New Hope for Those with Chronic Fatigue Syndrome

As many as four million Americans are thought to suffer from chronic fatigue syndrome, a disease characterized by symptoms that include persistent lethargy, headaches, muscle pain, mental fogginess, and sleep problems — but the illness, once dismissed as the “yuppie flu,” has long frustrated scientists seeking to explain its etiology. To date, there has been no cure or treatment protocol, or even a way to test for the syndrome, but now a breakthrough by a team of scientists led by Columbia epidemiologist Mady Hornig may provide clinicians with a way to diagnose and treat chronic fatigue in its early stages.

In a study comparing blood samples from hundreds of people with chronic fatigue syndrome to those from healthy counterparts, the scientists found differences that support a popular hypothesis about the syndrome’s cause: that it occurs when the immune system, in the course of fighting off an acute infection, gets stuck in high gear and eventually wears itself out. The evidence? People in the early stages of chronic fatigue syndrome have elevated levels of immune-­system messenger chemicals called cytokines, which indicate an active immunological response, while those who have been ill for three years or longer have unusually low levels of these cytokines.

Mady Hornig
Mady Hornig. Photo courtesy of the Mailman School of Public Health.

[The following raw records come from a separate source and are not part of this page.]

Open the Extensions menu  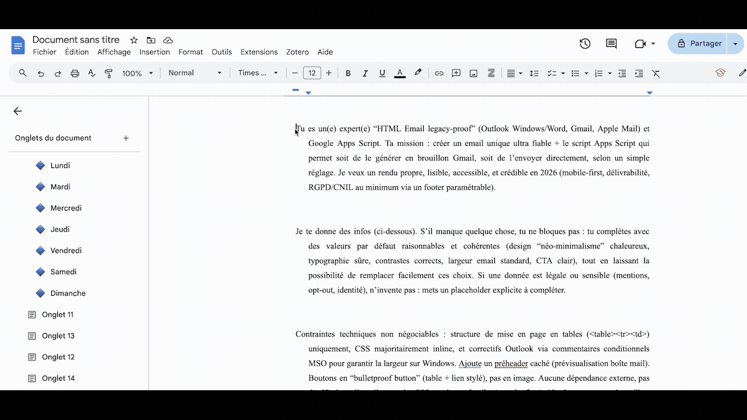259,52
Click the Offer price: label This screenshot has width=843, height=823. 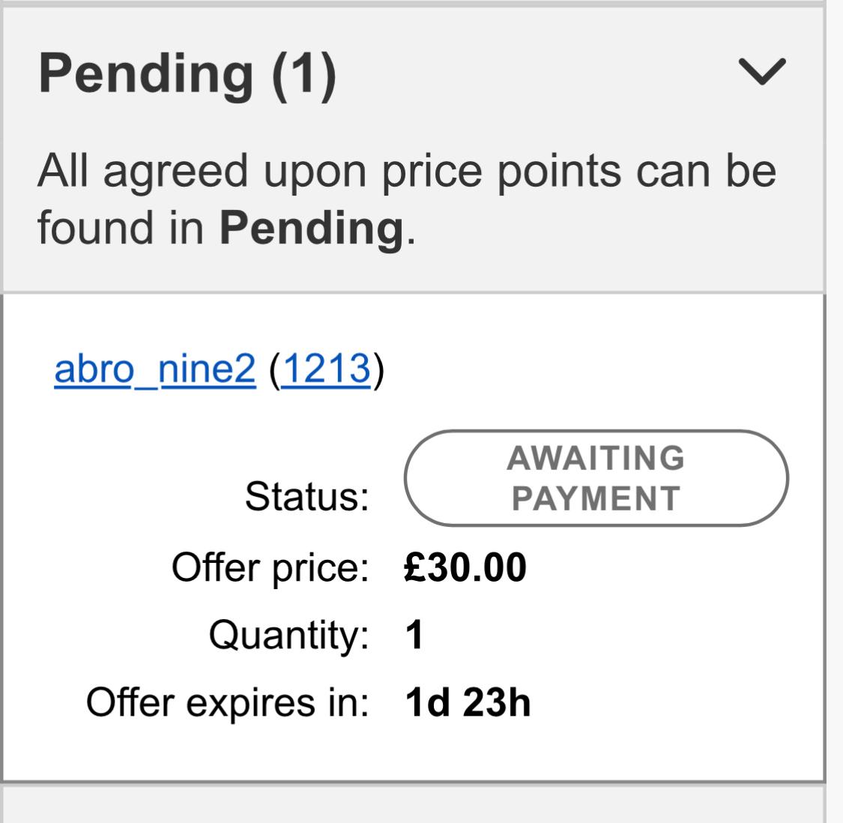270,567
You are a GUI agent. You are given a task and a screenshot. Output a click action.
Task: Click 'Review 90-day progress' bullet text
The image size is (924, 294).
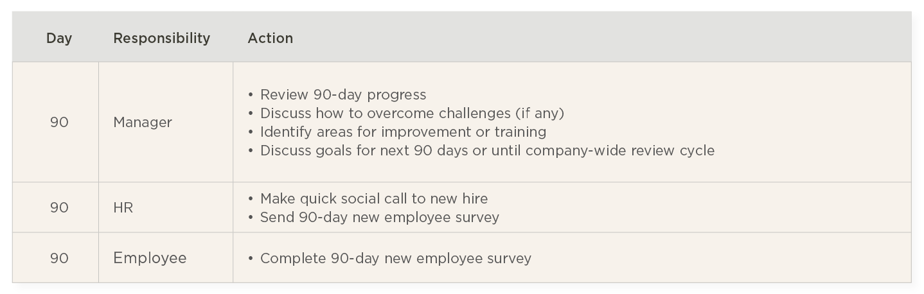tap(343, 95)
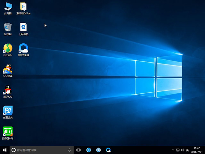Select the 上网导航 shortcut icon

coord(23,27)
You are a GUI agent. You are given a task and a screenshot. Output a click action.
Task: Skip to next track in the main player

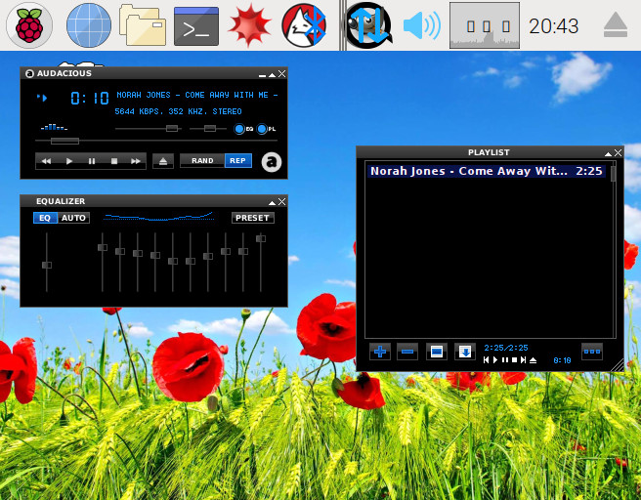136,161
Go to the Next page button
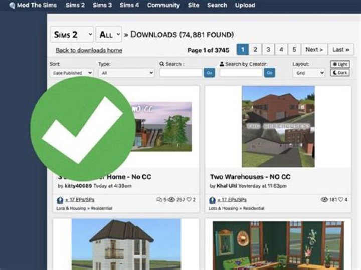This screenshot has width=361, height=270. 314,50
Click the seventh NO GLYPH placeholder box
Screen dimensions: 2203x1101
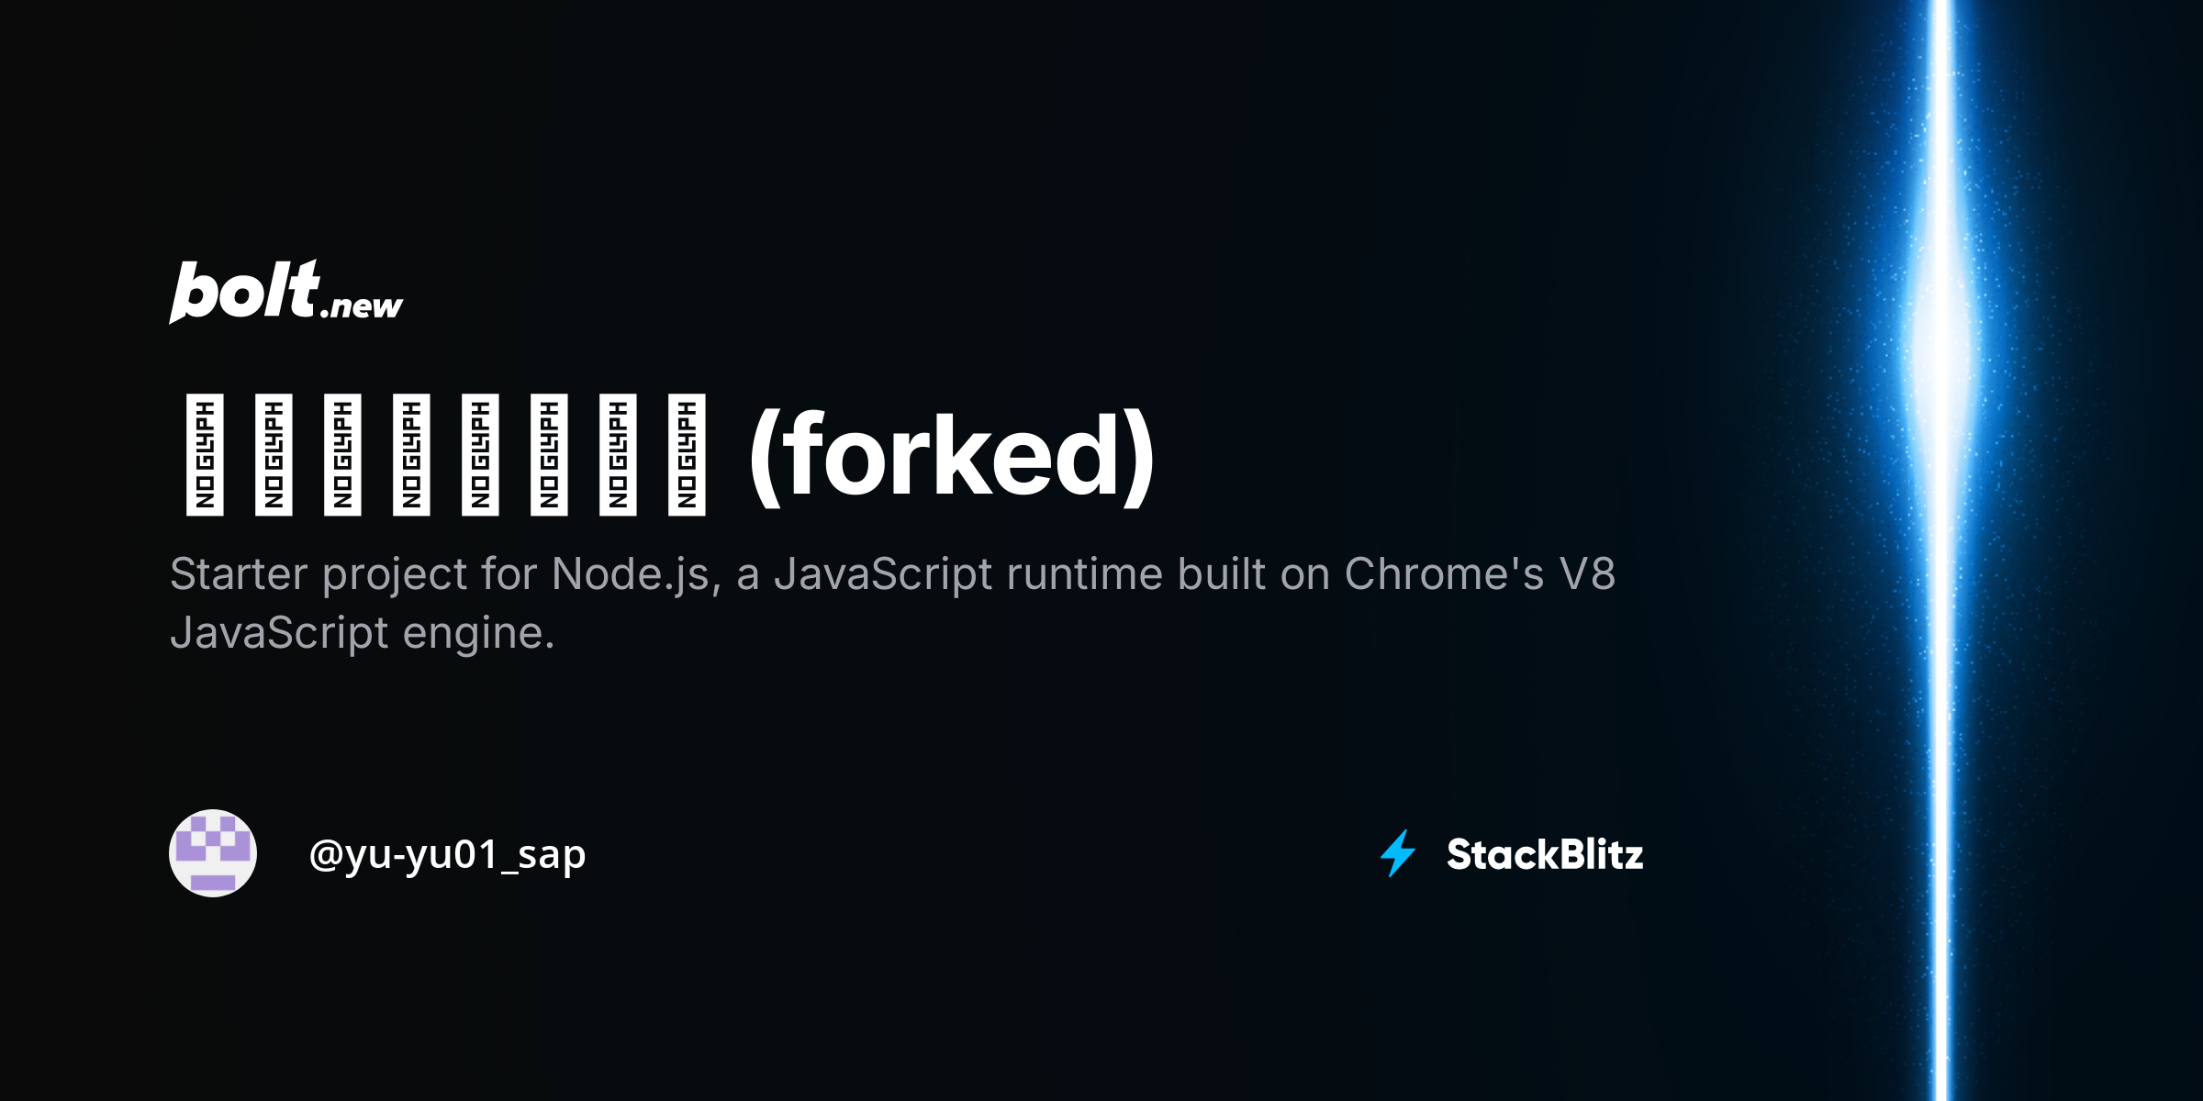(618, 455)
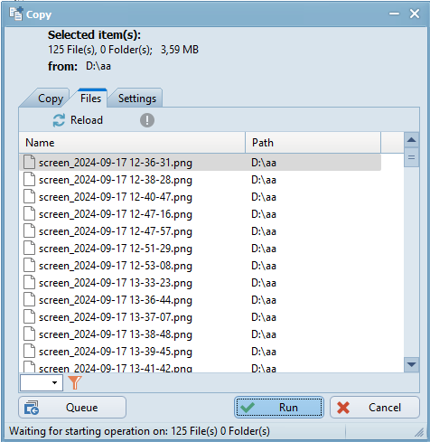Click file icon of screen_2024-09-17 12-38-28.png
The width and height of the screenshot is (430, 442).
click(29, 180)
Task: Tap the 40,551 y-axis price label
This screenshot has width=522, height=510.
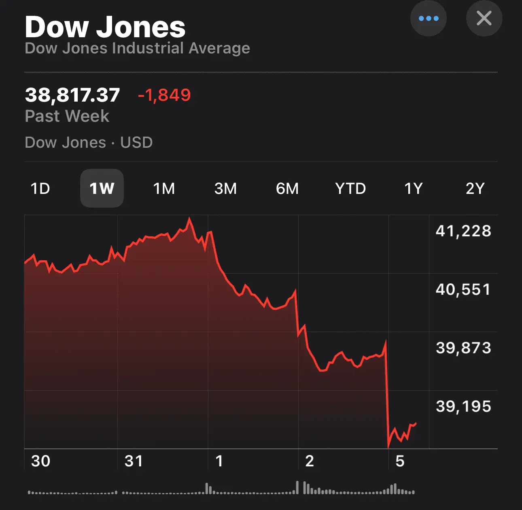Action: pyautogui.click(x=463, y=289)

“We believe the initial trigger could be any number of viral, bacterial, or fungal infections,” says Hornig, an associate professor at the Mailman School of Public Health who conducted the research with Columbia colleagues who include epidemiology professor Ian Lipkin, as well as scientists from Harvard and Stanford. “The end result appears to be the same: the immune system goes out of whack and exhausts itself.”

Hornig says that the discovery, which appeared February 27 in Science Advances, could form the basis of a new diagnostic test. Physicians currently diagnose chronic fatigue syndrome, also known as myalgic encephalomyelitis or ME/CFS, by checking off a list of symptoms that are judged subjectively; physicians can struggle, she says, to distinguish it from depression, bipolar disorder, and other neuropsychiatric conditions that have similar symptoms. She also says that physicians have a difficult time determining when an infectious disease like mononucleosis, Q fever, or Lyme disease — all suspected preludes to chronic fatigue syndrome — has evolved into the full­-blown syndrome, thus necessitating a new treatment strategy.

“We’d love to be able to tell if a person has ME/CFS rather than, say, a persistent case of Lyme disease, simply by looking at their cytokine levels,” says Hornig, who is director of translational research at the Mailman School’s Center for Infection and Immunity. “Today, up to 70 percent of people with chronic fatigue have a delay in their diagnosis of at least a year — and sometimes of ten years or more. It’s really important to get the diagnosis as soon as possible, so that you can begin to think about appropriate treatment strategies.”

Hornig and her colleagues are now conducting follow­-up studies to see if measuring cytokine levels is, in fact, useful in making diagnoses. In one study, they are following people with chronic fatigue syndrome over the course of a year or more in hopes of spotting distinct patterns in the fluctuations of their cytokine levels.

The scientists are also optimistic that their discovery may eventually lead to the development of new treatments for chronic fatigue syndrome; the only treatments currently available are drugs that have been approved for other purposes and which physicians prescribe off­label to target a person’s symptoms.

Regardless of the clinical impact this research may have, Hornig says that her latest discovery ought to give peace of mind to anyone who, in suffering from chronic fatigue, has felt intuitively that something was wrong with his or her body but was told otherwise by a physician.

“Patients are often left wondering why they’re not getting better, the implication being that maybe they’re not trying hard enough and pulling up on the old bootstraps,” she says. “But this is not a problem of a person’s will to get better. This is a biological disease.”